Activity:
Leaving out the pictures, please reproduce exactly and only the lines from the one that contains "The height and" through the last line below.
*** Opening of Source material ***
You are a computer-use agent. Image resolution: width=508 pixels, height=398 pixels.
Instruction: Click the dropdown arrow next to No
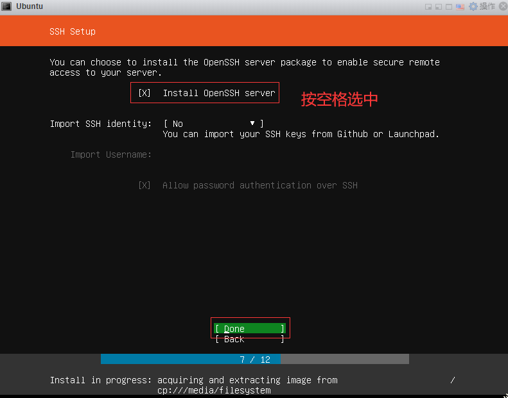[x=252, y=123]
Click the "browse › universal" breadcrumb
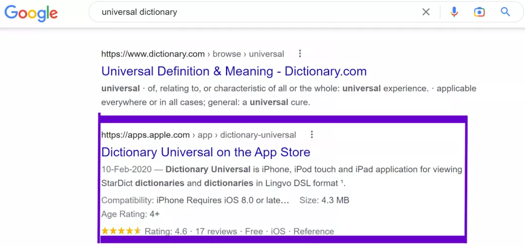This screenshot has height=246, width=525. point(248,54)
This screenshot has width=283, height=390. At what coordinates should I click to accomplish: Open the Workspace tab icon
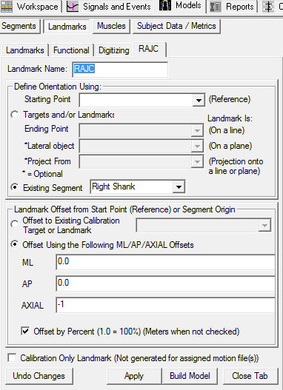pyautogui.click(x=7, y=6)
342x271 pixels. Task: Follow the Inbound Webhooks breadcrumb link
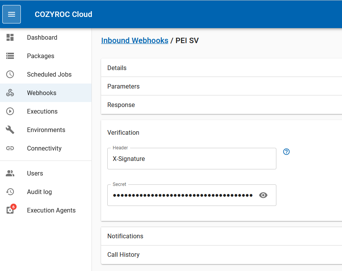pos(134,40)
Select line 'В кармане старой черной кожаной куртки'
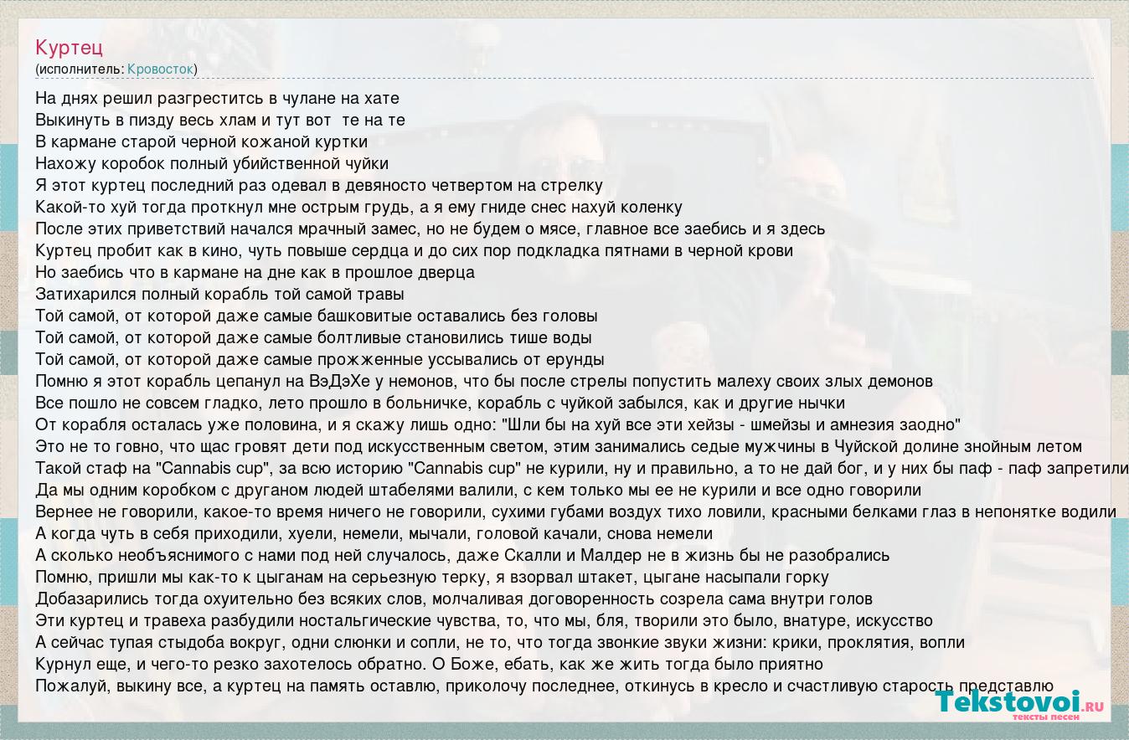 [x=201, y=141]
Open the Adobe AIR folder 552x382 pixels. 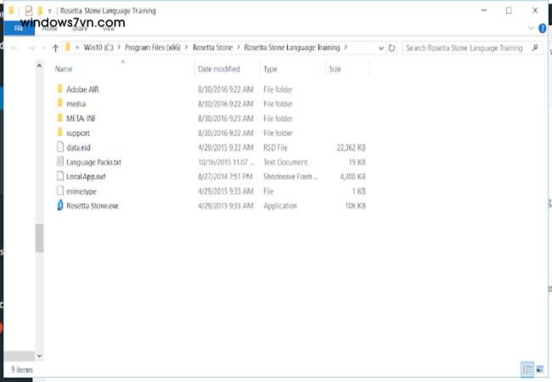point(82,89)
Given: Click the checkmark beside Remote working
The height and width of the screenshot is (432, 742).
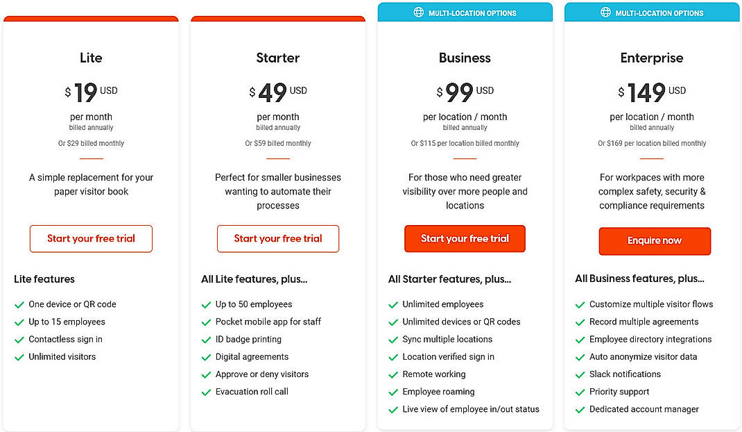Looking at the screenshot, I should [x=392, y=374].
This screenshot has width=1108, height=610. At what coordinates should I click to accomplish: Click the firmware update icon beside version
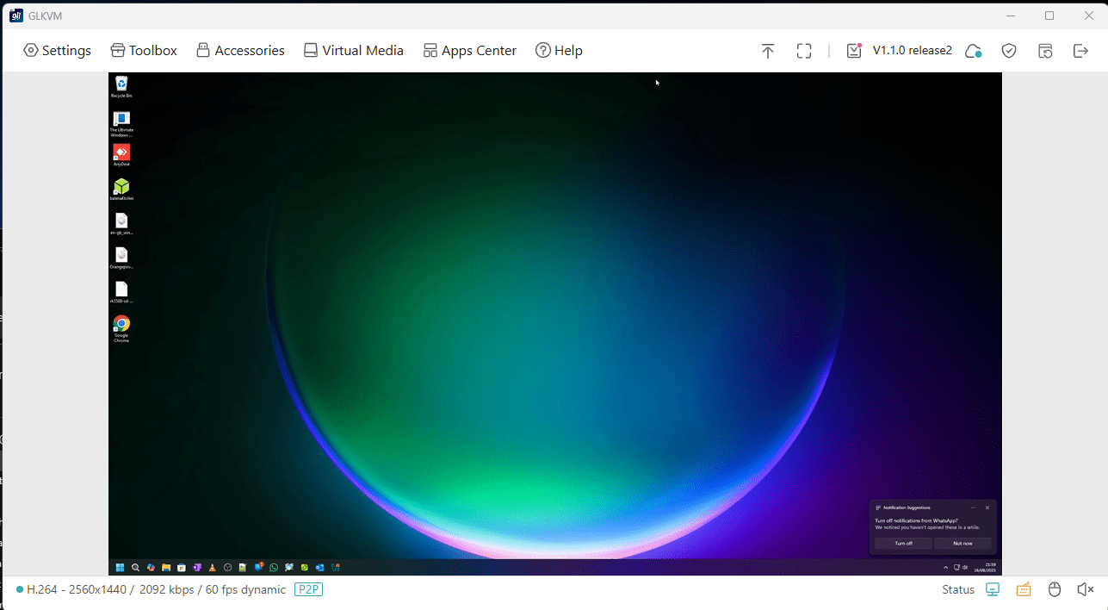coord(853,51)
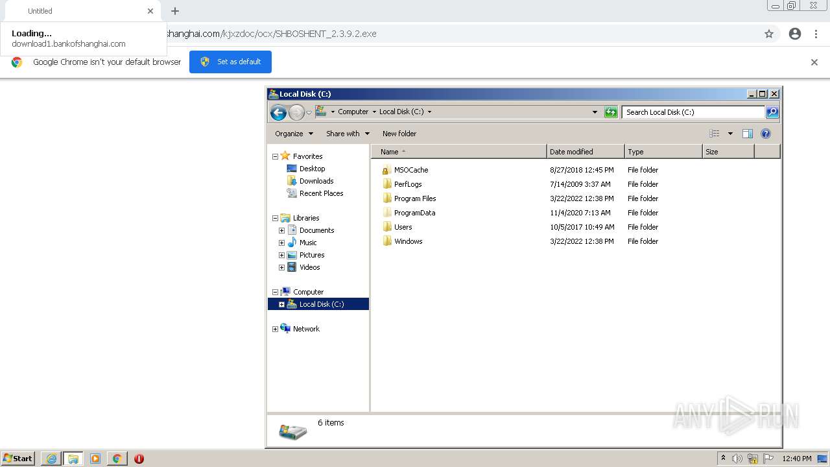
Task: Collapse the Favorites tree section
Action: pyautogui.click(x=275, y=156)
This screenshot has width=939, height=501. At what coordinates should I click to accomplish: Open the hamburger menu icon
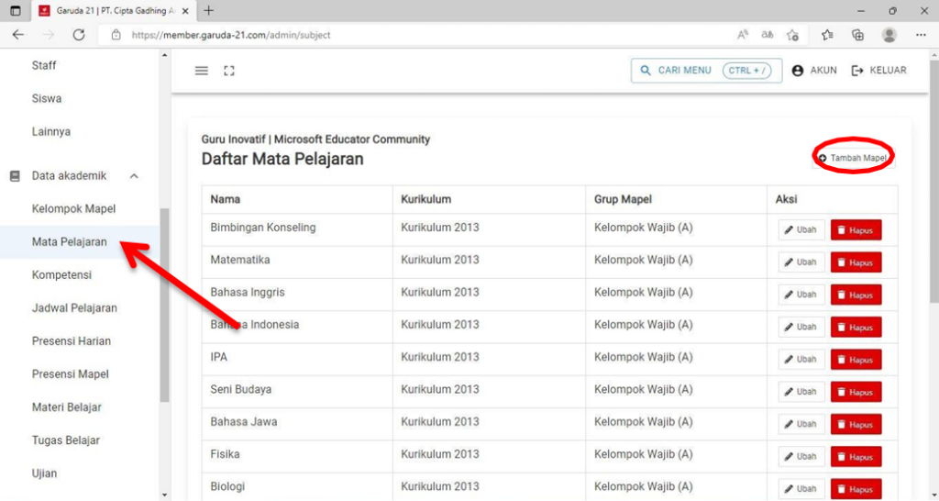point(201,71)
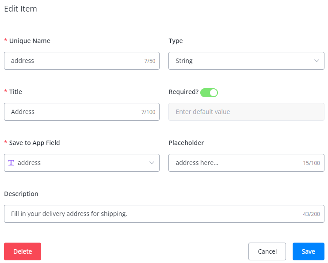Click into the Title text field
This screenshot has height=263, width=328.
coord(73,112)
*** Close of Source material ***
Response for this exercise:
The height and width of the screenshot is (432, 742).
Looking at the screenshot, I should [x=392, y=374].
This screenshot has width=1108, height=610. At what coordinates should I click to accomplish: Click the firmware update icon beside version
coord(853,51)
Task: Collapse the Favorites tree section
Action: pyautogui.click(x=275, y=156)
This screenshot has width=939, height=501. At what coordinates should I click to accomplish: Open the hamburger menu icon
point(201,71)
Click into the Title text field
This screenshot has height=263, width=328.
coord(73,112)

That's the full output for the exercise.